I wouldn't want to loose access to non motorized trails as an avid MTB rider. That said as you explained it makes sense to me. Truly don't have a strong opinion of my own one way or another as I don't have enough facts to support either view.


----------



## sfgiantsfan (Dec 20, 2010)

I am always amazed that it takes an ebike for a guy to enjoy hanging out with his wife.


----------



## cjsb (Mar 4, 2009)

there are certain aspects of ebike discussion that can be annoying but I really appreciate this post. I have thought about this as an option for my wife, too, and is one reason I got heavy duty hitch and rack that will support a heavier bike. right now she is starting to enjoy her first FS build , which is a pedal bike. 

but if she wanted to try an eBike I would be supportive. 

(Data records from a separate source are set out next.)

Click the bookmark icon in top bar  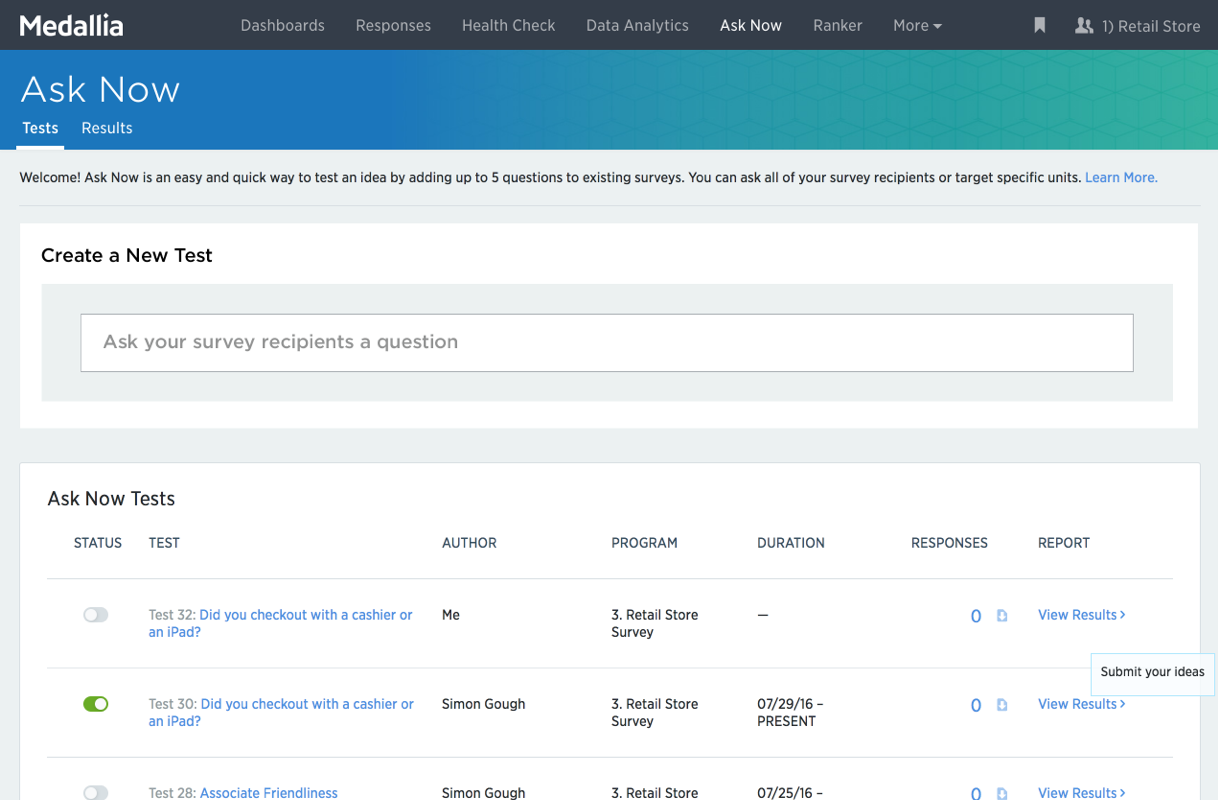pyautogui.click(x=1040, y=26)
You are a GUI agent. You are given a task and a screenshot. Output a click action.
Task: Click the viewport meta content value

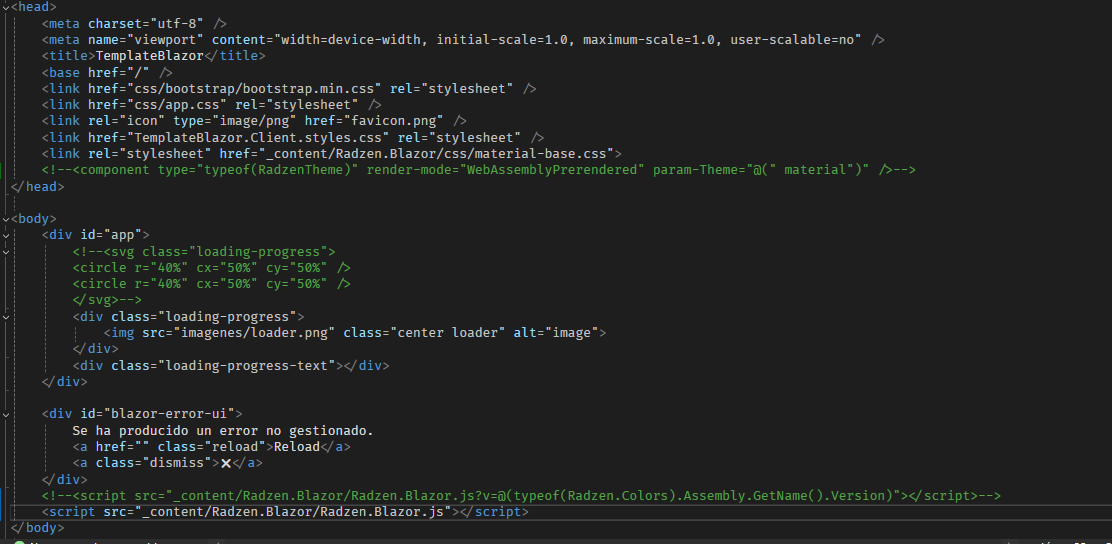(x=568, y=40)
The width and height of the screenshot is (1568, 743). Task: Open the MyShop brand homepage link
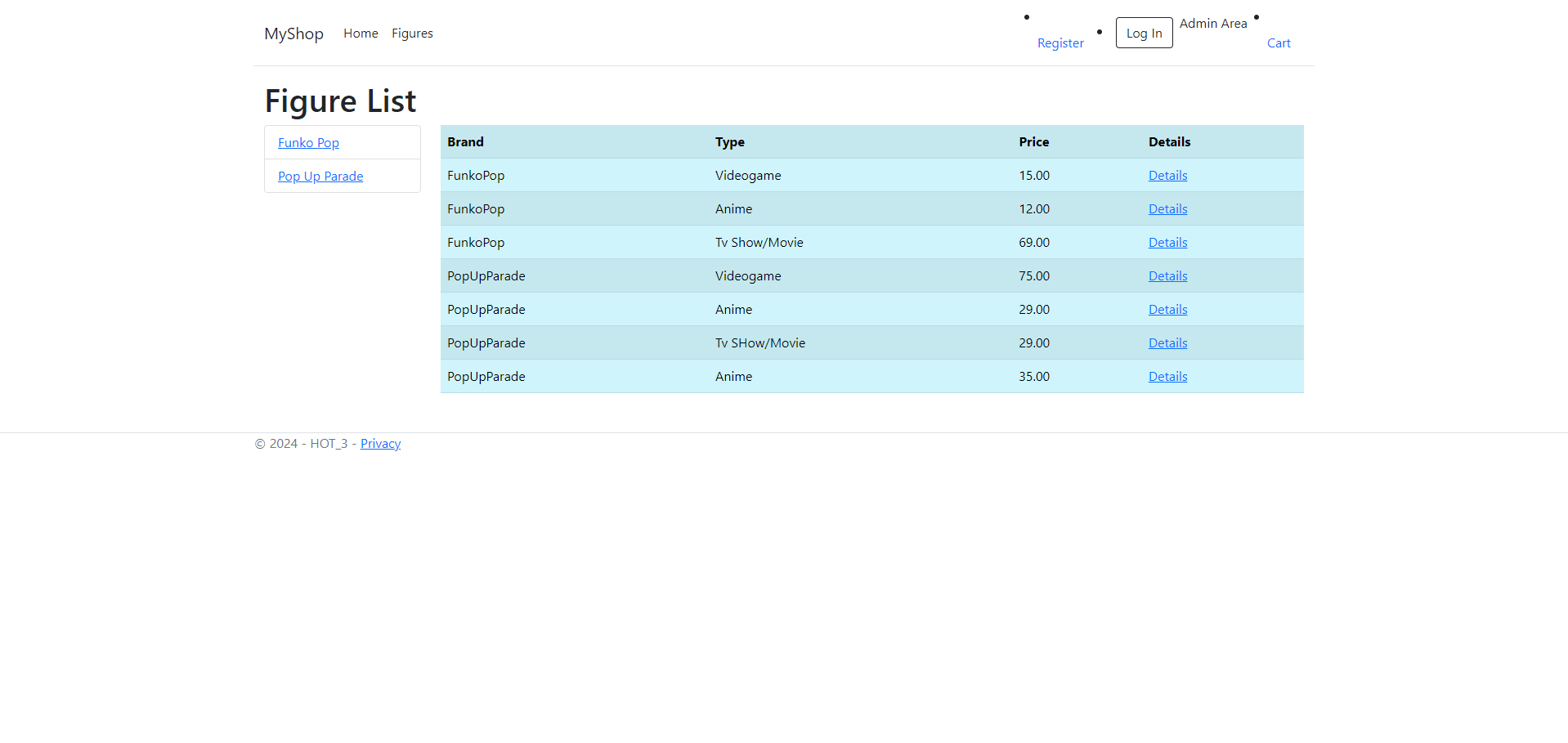coord(293,34)
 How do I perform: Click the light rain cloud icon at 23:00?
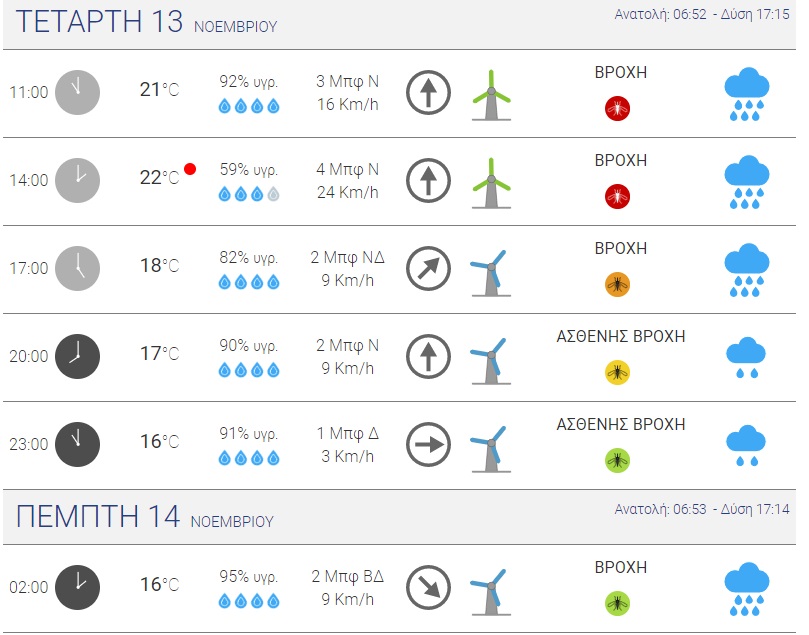coord(746,445)
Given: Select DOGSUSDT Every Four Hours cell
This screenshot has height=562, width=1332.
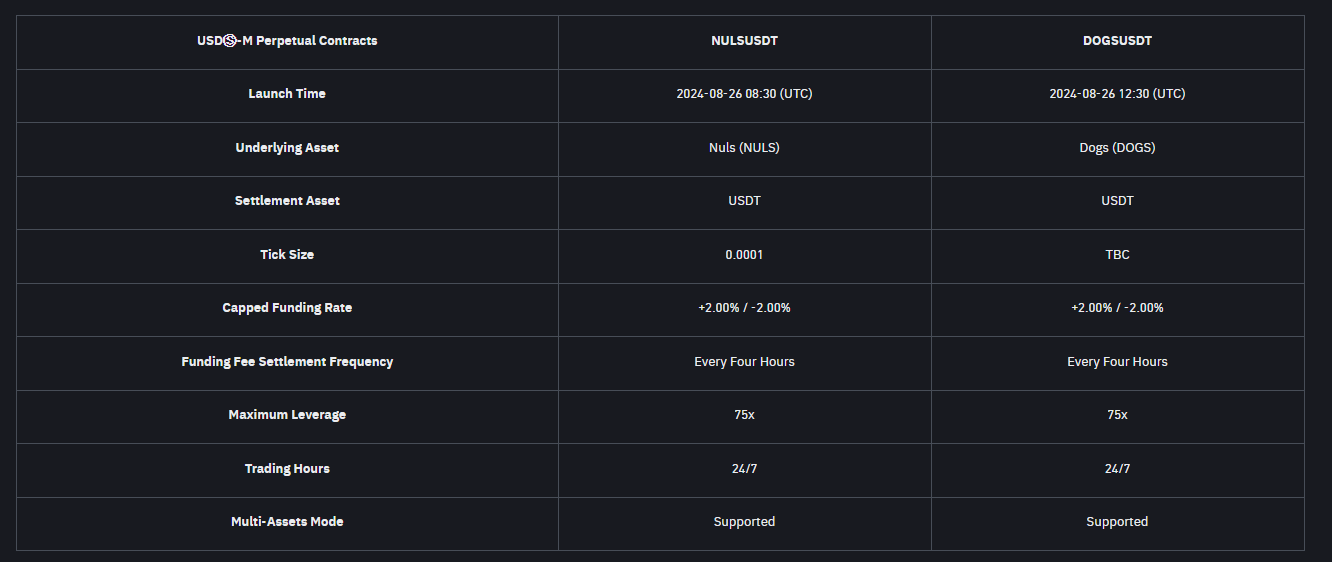Looking at the screenshot, I should [x=1117, y=362].
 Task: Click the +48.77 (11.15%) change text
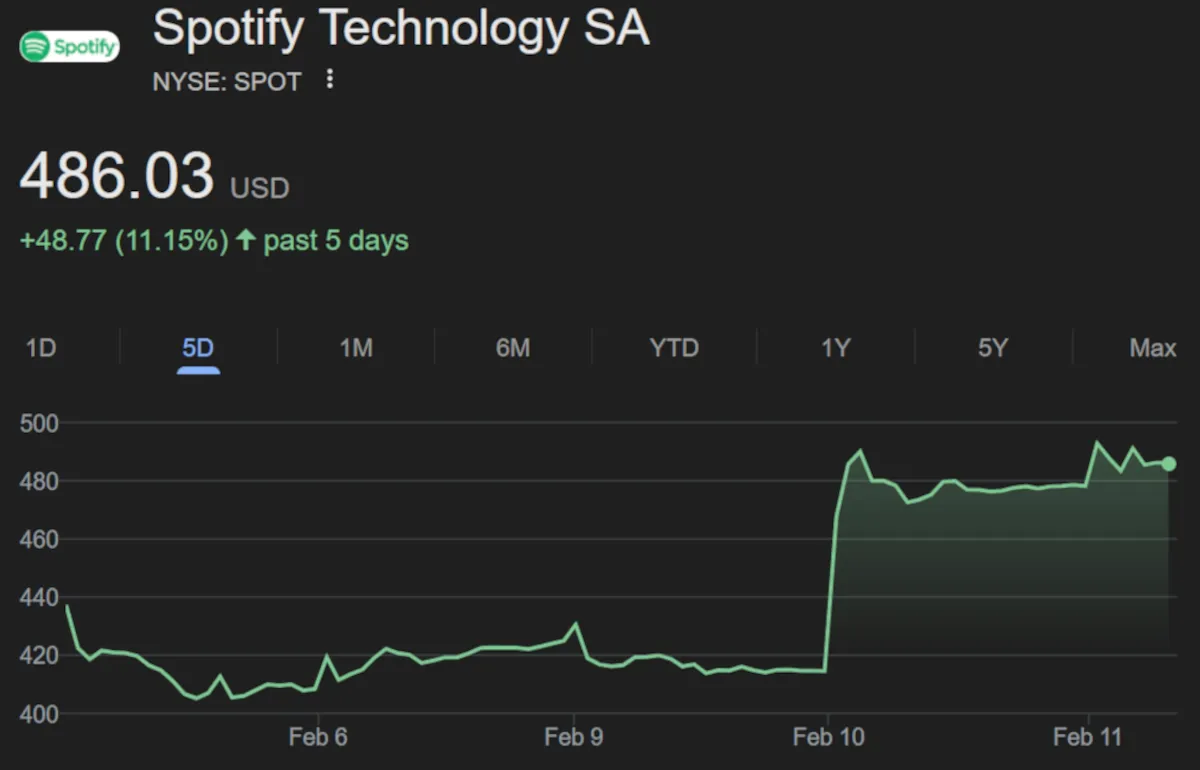pyautogui.click(x=124, y=241)
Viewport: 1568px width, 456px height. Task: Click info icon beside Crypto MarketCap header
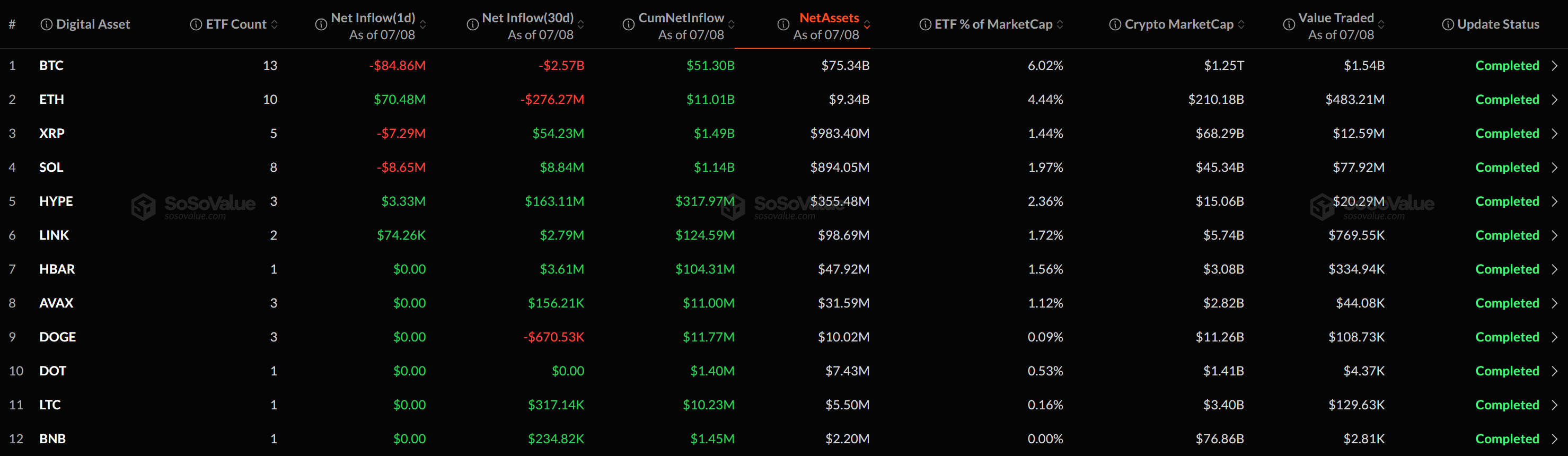point(1115,24)
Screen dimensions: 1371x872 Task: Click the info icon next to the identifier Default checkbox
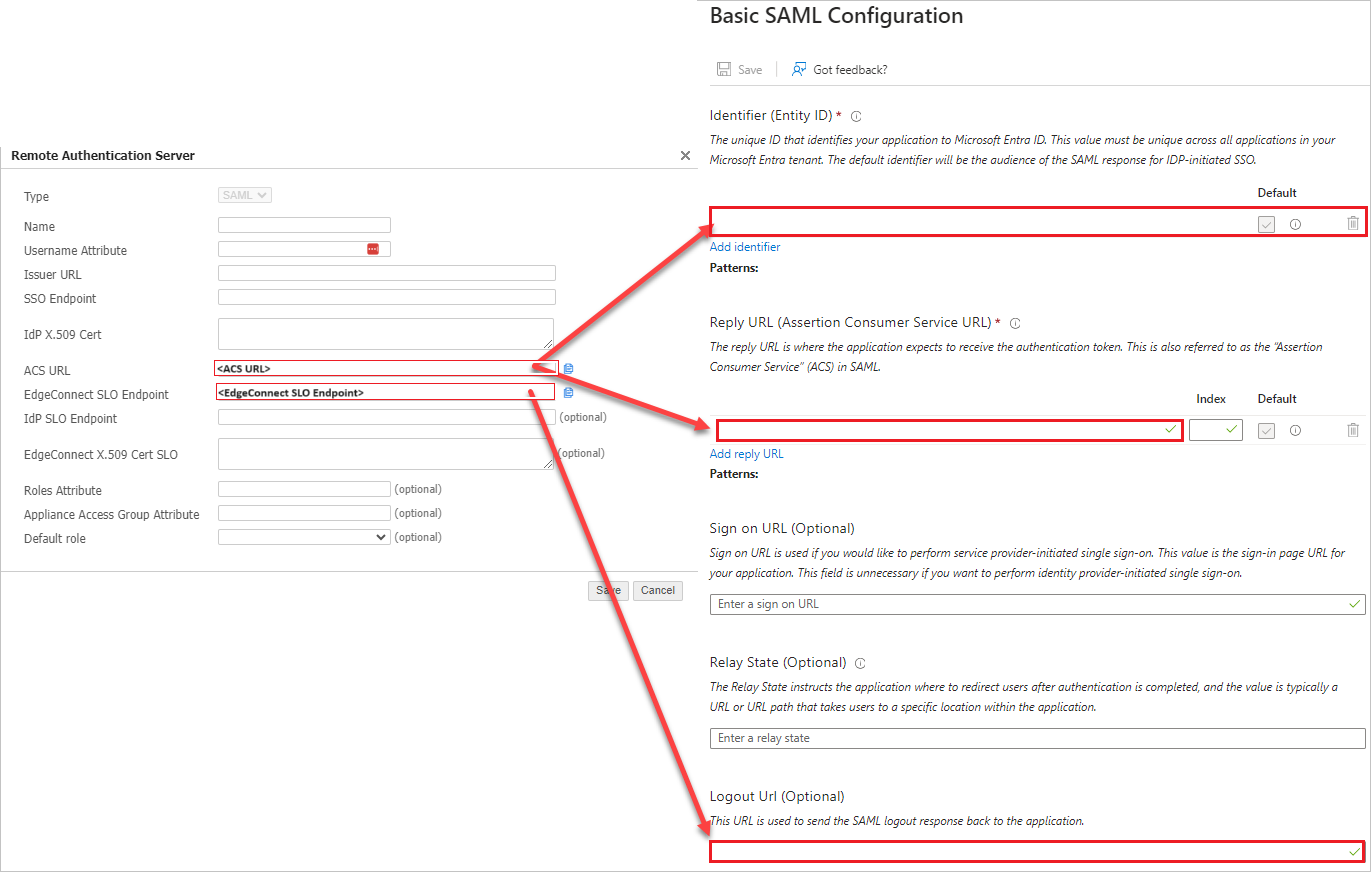1295,223
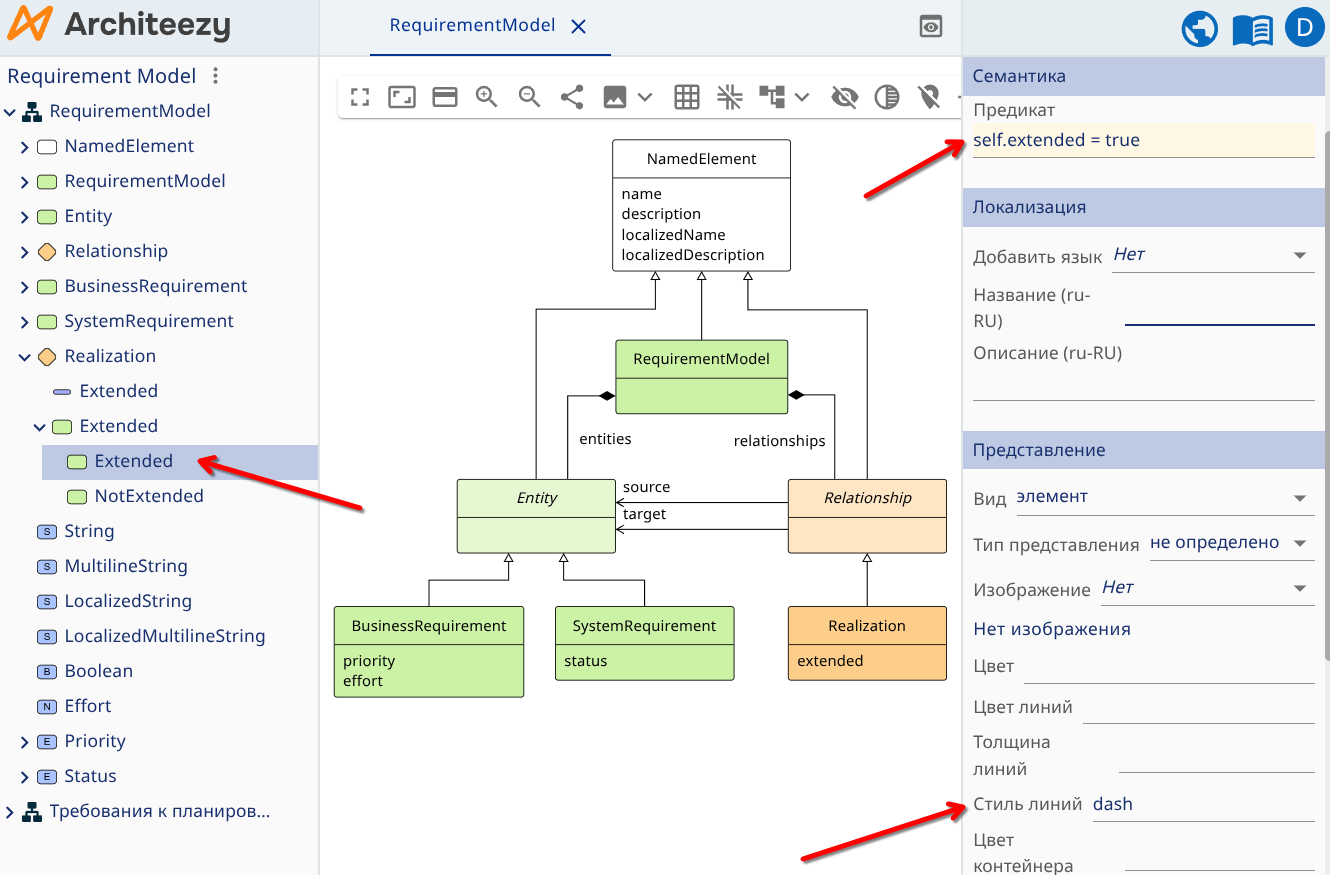Image resolution: width=1330 pixels, height=875 pixels.
Task: Collapse the Realization tree node
Action: pyautogui.click(x=25, y=357)
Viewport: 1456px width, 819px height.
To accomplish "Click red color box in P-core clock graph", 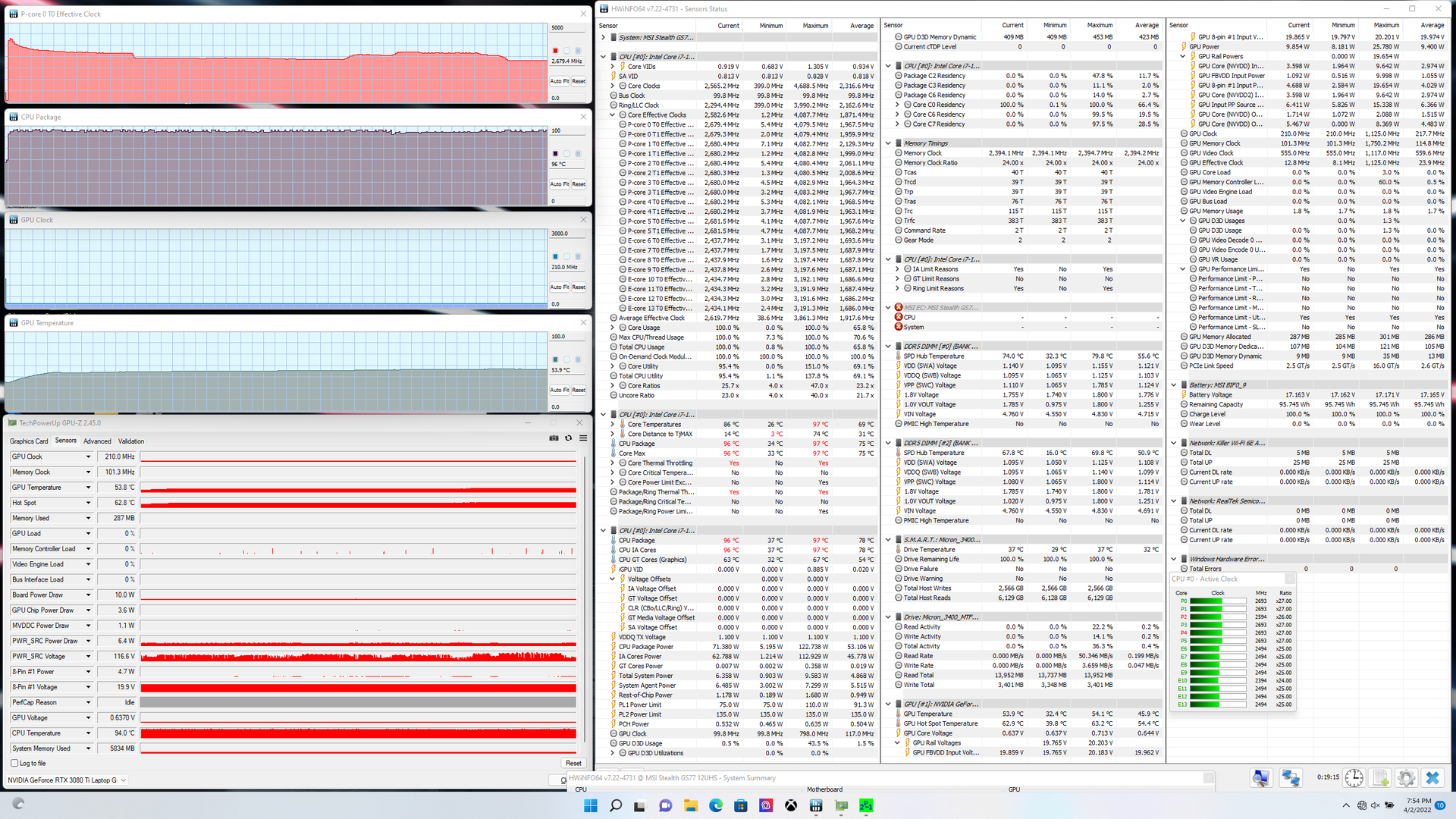I will [x=555, y=51].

Sent from my iPhone using Tapatalk


----------



## AGarcia (Feb 20, 2012)

honkinunit said:


> My wife has been riding road bikes for decades (We are in our late-50s). She used to do a little light duty MTB, but quite frankly, she isn't much of a climber when it comes to steep stuff. She has climbed many road passes in Colorado, including Loveland, Berthoud, and Monarch, but once things get above 7% or so she isn't all that interested. Since many MTB rides on the Front Range have at least some steep stuff, she used to end up walking a lot, and wasn't happy. She pretty much stopped riding MTBs 20 years ago.
> 
> Enter the ebike. She can ride the stuff less than 7% on Eco mode and have a great time. When the steep stuff hits, she can toggle up to Sport mode. She climbed a 1/2 mile, 15% section of trail today on the Bosch-assisted eMTB, something she has never done, ever. She politely waited for me as I ground up in my granny. We actually did a two hour MTB ride together for the first time in at least 20 years. It was really fun.
> 
> eMTBs are going to keep us riding together. Thanks to Jeffco, CO open space for having the cahones to tell the haters to flip off, and allowing Class 1 eBikes on their trails.


Awesome!

My wife has never been much of a rider. But she uses her Levo to keep up with my 9 year old and me, whether we're on the dirt or the road. My son and I appreciate that she's out there with us, and she wouldn't be out there but for the Levo.


----------



## Giant Warp (Jun 11, 2009)

I did the tandem thing from 1990-2000ish. As the kids came along I had one on my back and one on the child seat plus the wife. I always thought if we blew a tire the entire family would end up in the emergency room. Then as the kids got bigger we added the tag along bike to the tandem. I almost thought of rigging up some blinkers for that setup as the tandem plus tag along is quite long. LOL. Anyway, I found out while grinding up a hill that it was easier to pedal with my wife's feet removed from the pedals. LOL. Much more happy on the Levo and my wife doesn't get gassed out if you catch my drift. <pun intended>


----------



## Mackeral_Fillet (Sep 16, 2017)

bbarry404 said:


> I wonder when someone will develop www.emtbr.com and separate this?
> 
> Sent from my iPhone using Tapatalk


They already have! Click the link.


----------



## Giant Warp (Jun 11, 2009)

It would be cool to see a custom built Levo tandem. It could have two internal batteries installed with a switch just like two fuel tanks.


----------



## honkinunit (Aug 6, 2004)

Giant Warp said:


> It would be cool to see a custom built Levo tandem. It could have two internal batteries installed with a switch just like two fuel tanks.


Kind of like this?

Electric Tandem Samedi 27 x2 | Moustache Bikes


----------



## Giant Warp (Jun 11, 2009)

That is cool. My wife always complained it was to bumpy in the back even though I installed one of those seats with the springs. Tandem full suspension ebike?


----------



## Wacha Wacha Wacha (Sep 27, 2017)

Mackeral_Fillet said:


> They already have! Click the link.


?

Sent from my iPhone using Tapatalk


----------



## dstepper (Feb 28, 2004)

I am just a old man, 67 years old, I ride e-bikes, rigid single speeds, geared bikes, with gearing so low that little girls pass me walking up hill. Land managers except my e-bikes, hikers except my e-bike, my e-bike has not even been a problem around the horse people. Police in my area patrol singletrack on e-bikes. I only get grieve from other Strava type MTBers. 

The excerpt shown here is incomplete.